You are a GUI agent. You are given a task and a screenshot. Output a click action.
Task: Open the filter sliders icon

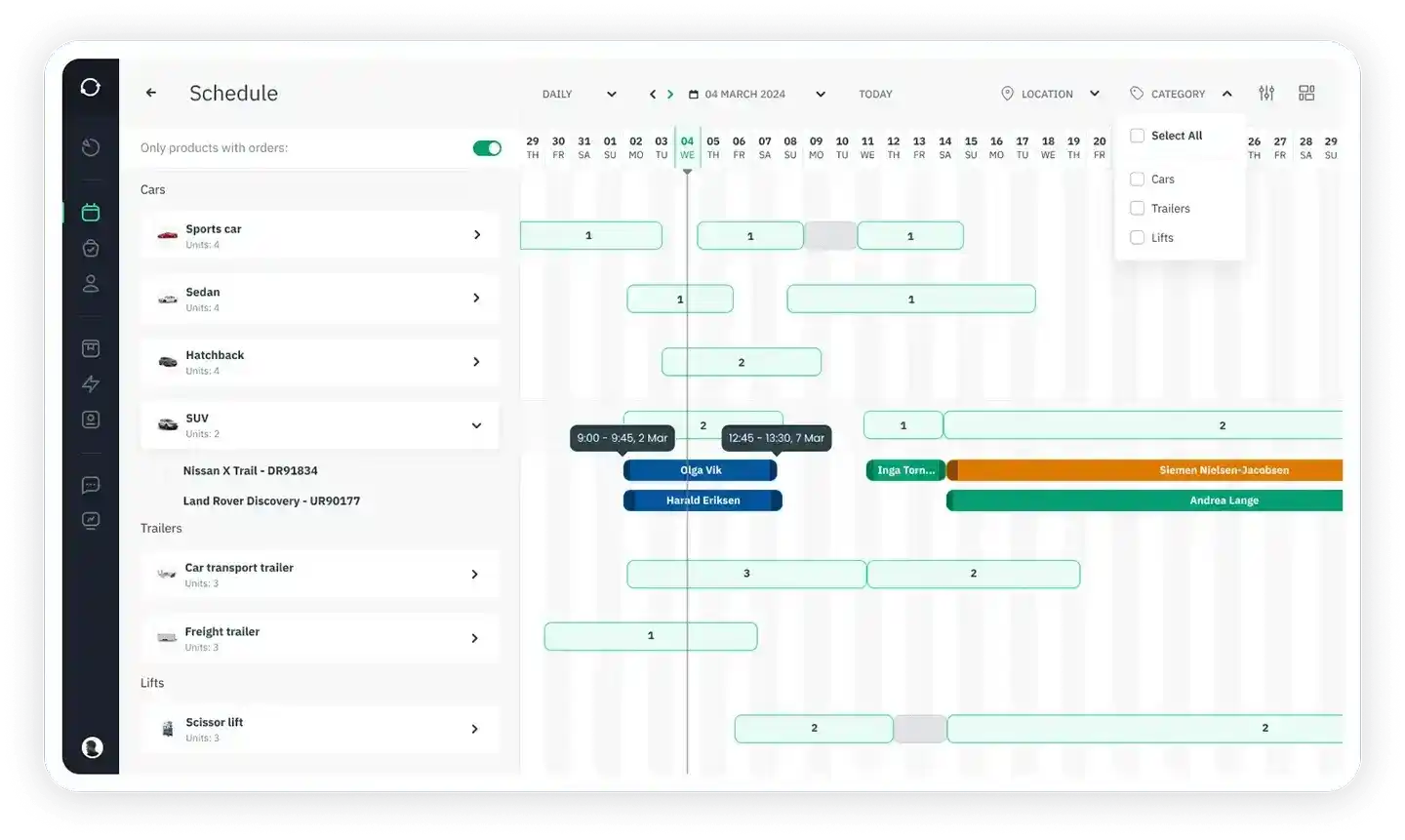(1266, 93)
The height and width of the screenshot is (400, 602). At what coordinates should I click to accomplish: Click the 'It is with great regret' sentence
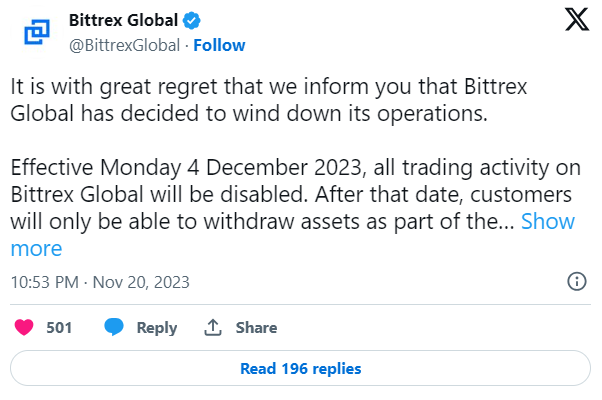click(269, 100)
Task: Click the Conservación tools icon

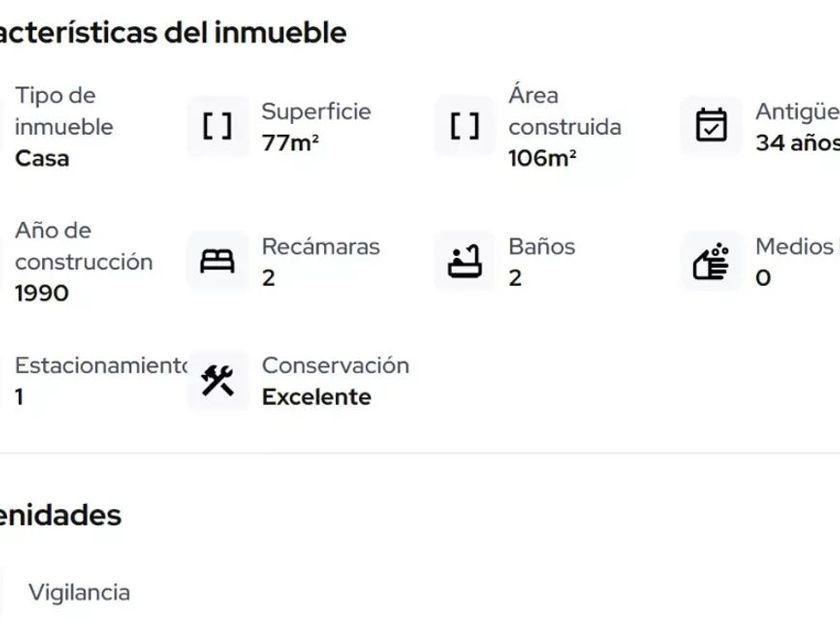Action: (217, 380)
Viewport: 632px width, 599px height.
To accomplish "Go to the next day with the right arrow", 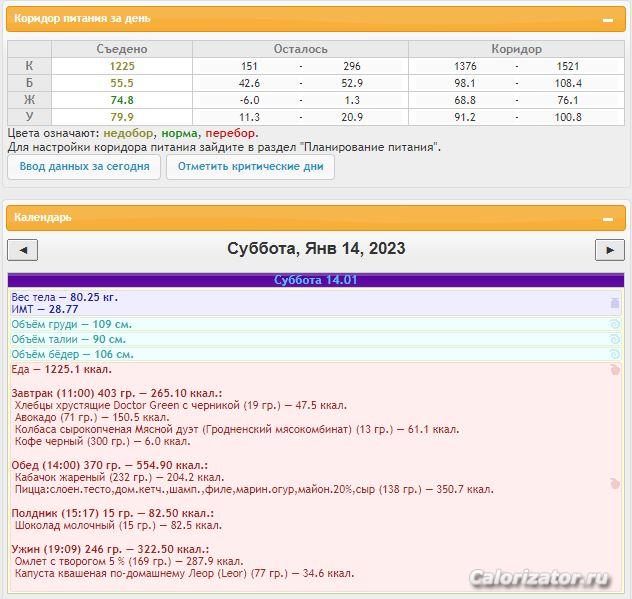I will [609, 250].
* * *
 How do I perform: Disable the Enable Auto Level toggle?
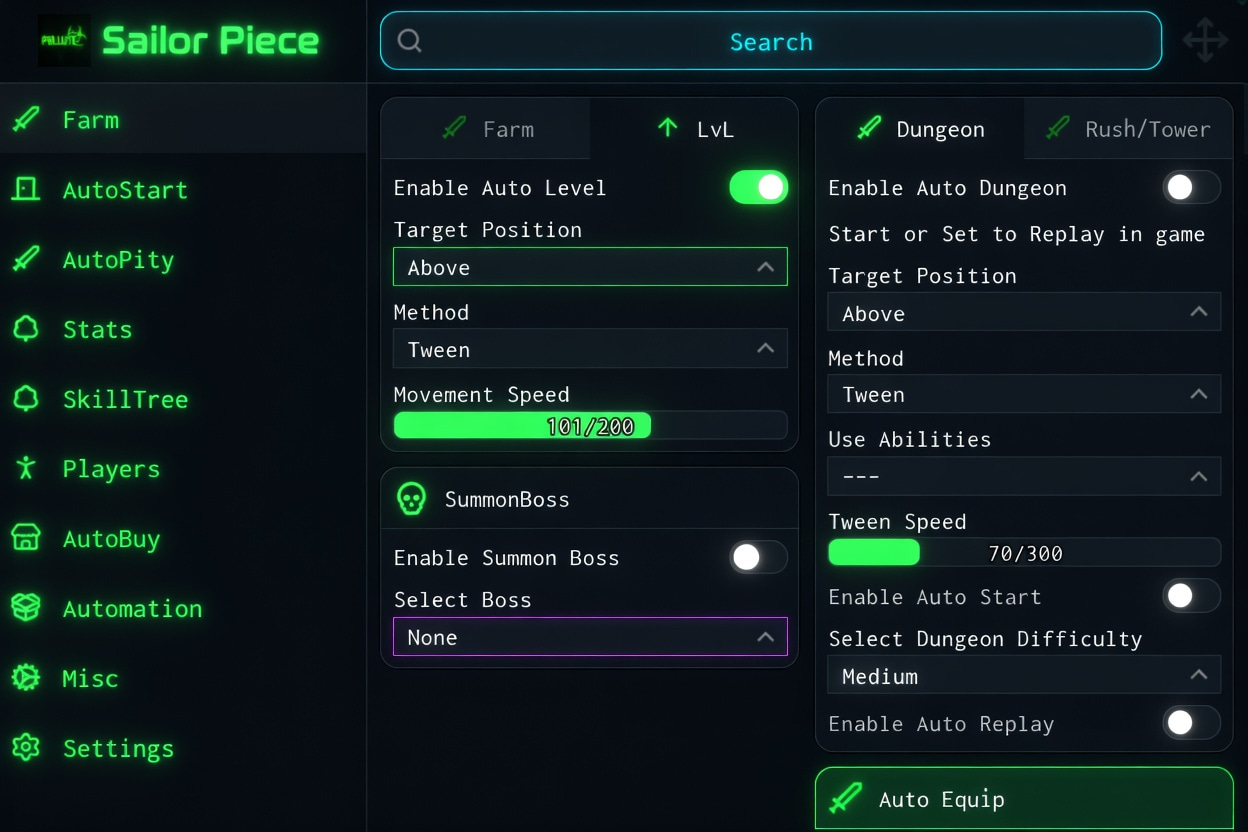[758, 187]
* * *
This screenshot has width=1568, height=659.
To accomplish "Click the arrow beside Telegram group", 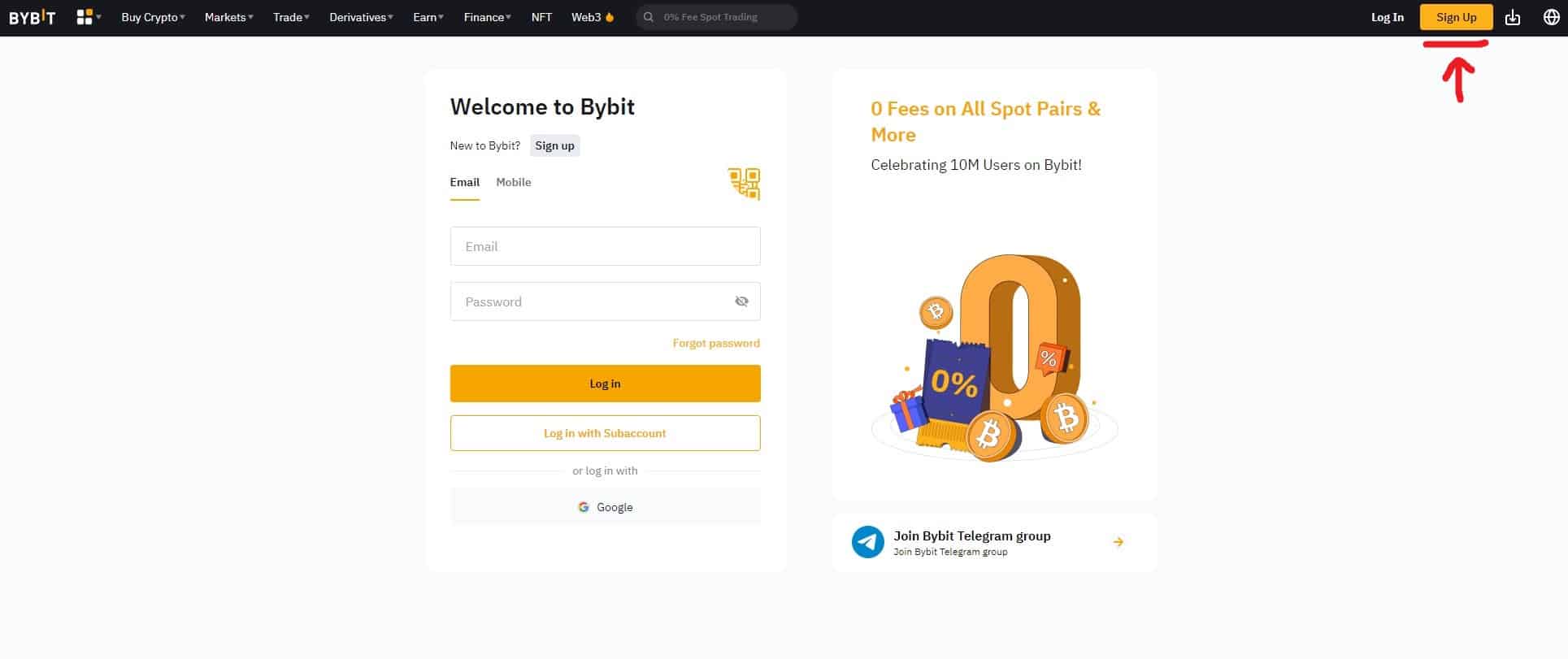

Instructions for the task: Those lines of the records above that run from the one containing "This screenshot has width=1568, height=659." through the one containing "the arrow beside" should be returned exactly, with no pictures among them.

Result:
This screenshot has width=1568, height=659.
To accomplish "Click the arrow beside Telegram group", 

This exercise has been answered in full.